La documentazione arriverà domani alla ripresa dei lavori sul caso delle intercettazioni: «A luglio invitammo lui e D’Alema ad esporre i fatti, ma rifiutarono» «Fassino vuol parlare su Unipol? Vada dai pm» Giovanardi, presidente della Giunta per l

da Roma

«Domani alla ripresa dei lavori, sul tavolo della Giunta probabilmente arriverà la memoria difensiva di Piero Fassino». Come fa a saperlo? «Mi ha telefonato lui qualche giorno fa preannunciando che mi avrebbe inviato la documentazione per la ripresa dei lavori». Cosa gli ha risposto? «Che ne prenderemo atto ma che non è nostro compito entrare nel merito della vicenda. Ci penserà la magistratura».
Carlo Giovanardi è pronto a riprendere le fila della vicenda Unipol che tanto ha tenuto banco nei vari ambienti politici prima della pausa estiva. Da domani infatti la Giunta per le autorizzazioni a procedere della Camera, di cui l’esponente Udc è presidente, tornerà a riunirsi per esaminare la richiesta del gip milanese Clementina Forleo di utilizzare le intercettazioni telefoniche di alcuni parlamentari, tra cui Piero Fassino e Massimo D’Alema.

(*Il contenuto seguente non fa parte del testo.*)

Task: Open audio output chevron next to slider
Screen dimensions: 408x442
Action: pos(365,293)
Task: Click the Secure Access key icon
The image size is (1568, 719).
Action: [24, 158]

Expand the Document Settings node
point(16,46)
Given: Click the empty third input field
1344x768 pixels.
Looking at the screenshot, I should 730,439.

I due parlamentari poco prima della pausa estiva avevano preannunciato l’invio delle loro memorie alla Giunta. A un Fassino forse infastidito dalle parole di Giovanardi, l’esponente Udc risponde in modo secco: «La memoria verrà distribuita a tutti i colleghi della Giunta. Ma ribadisco, noi non entriamo nel merito della vicenda, il nostro compito è un altro».

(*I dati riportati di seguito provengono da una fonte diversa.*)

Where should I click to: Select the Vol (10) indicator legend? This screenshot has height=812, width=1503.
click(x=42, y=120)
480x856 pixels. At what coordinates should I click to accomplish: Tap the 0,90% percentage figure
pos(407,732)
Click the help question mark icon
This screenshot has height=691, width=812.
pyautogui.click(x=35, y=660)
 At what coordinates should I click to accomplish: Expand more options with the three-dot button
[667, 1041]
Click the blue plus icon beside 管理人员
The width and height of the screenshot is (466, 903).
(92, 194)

Quando ha parlato con Fassino?
«L’ho sentito la scorsa settimana al telefono. Mi ha detto che mi avrebbe inviato a giorni la sua memoria. Penso abbia aspettato il rientro degli avvocati dalle ferie».

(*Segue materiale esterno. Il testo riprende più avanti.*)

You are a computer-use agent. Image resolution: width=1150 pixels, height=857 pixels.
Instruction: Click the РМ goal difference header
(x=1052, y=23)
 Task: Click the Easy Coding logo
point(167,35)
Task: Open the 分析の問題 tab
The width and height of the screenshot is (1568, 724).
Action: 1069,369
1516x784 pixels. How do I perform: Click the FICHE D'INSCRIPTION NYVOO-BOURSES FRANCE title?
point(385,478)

Le ha dato anche qualche anticipazione su quello che c’è scritto?
«No. Ma ritengo che l’intento di Fassino sia quello di portare alla Giunta elementi di maggiore conoscenza rispetto al contesto in cui sono avvenute le telefonate. Ma, come gli ho detto più volte, questo riguarda per lo più la magistratura. La Giunta deve solo stabilire se dalle conversazioni tra i due parlamentari e Giovanni Consorte ci possano essere elementi utili per l’indagine. Tutto il resto verrà vagliato dalla magistratura».
Anche D’Alema invierà una memoria difensiva?
«Non lo so, ma penso di sì. Del resto lo avevano annunciato quando hanno declinato il nostro invito».
Quale invito?
«Nel mese di luglio abbiamo invitato Fassino e D’Alema a venire in Giunta. Un’occasione per poter esporre i loro fatti. Ma non hanno voluto, a differenza di quanto invece hanno fatto altri parlamentari».
Qualcuno vicino ai Ds la accusa di velocizzare troppo i tempi.
«Non mi sembra, è un’accusa del tutto inconsistente. A questo caso abbiamo dedicato molto più tempo rispetto ad altri arrivati all’attenzione della Giunta. Anche rispetto a casi, come ad esempio Previti e Dell’Utri, dove si chiedeva l’arresto di un parlamentare. Alla vicenda Unipol abbiamo dedicato già sei sedute, quella di domani sarà la settima. Pensi che ci sono state critiche alla Giunta da illustri giuristi giudicando, in qualche modo, una forzatura il fatto di non aver terminato il nostro lavoro a luglio. Ma noi abbiamo rinviato a settembre perchè il caso è molto delicato e perchè molti colleghi hanno chiesto approfondimenti».
Quale pensa sarà la decisione finale?
«Difficile dirlo. Ricordo innanzitutto che la nostra decisione è solo interlocutoria: facciamo una proposta, su cui sarà l’Aula a decidere. Trovo però singolare che quasi tutti i partiti politici abbiano già dichiarato come voteranno. Inoltre Ulivo, Margherita e Ds, pur se pubblicamente (compresi i due interessati) hanno detto di non opporsi all’utilizzo delle intercettazioni, ufficialmente non si sono ancora espressi».
Tempi previsti?
«In due settimane prenderemo una decisione. Ci sono tutte le condizioni per arrivare a conclusione in tempi ragionevoli. Non siamo noi a dover celebrare un processo a carico degli onorevoli D’Alema e Fassino. Ora prendo atto che i due parlamentari depositeranno le loro memorie difensive. Ma questo non potrà essere ostativo al dovere della Giunta di assumere una decisione in tempi ragionevoli (compreso l’eventuale rinvio al giudice istruttore)».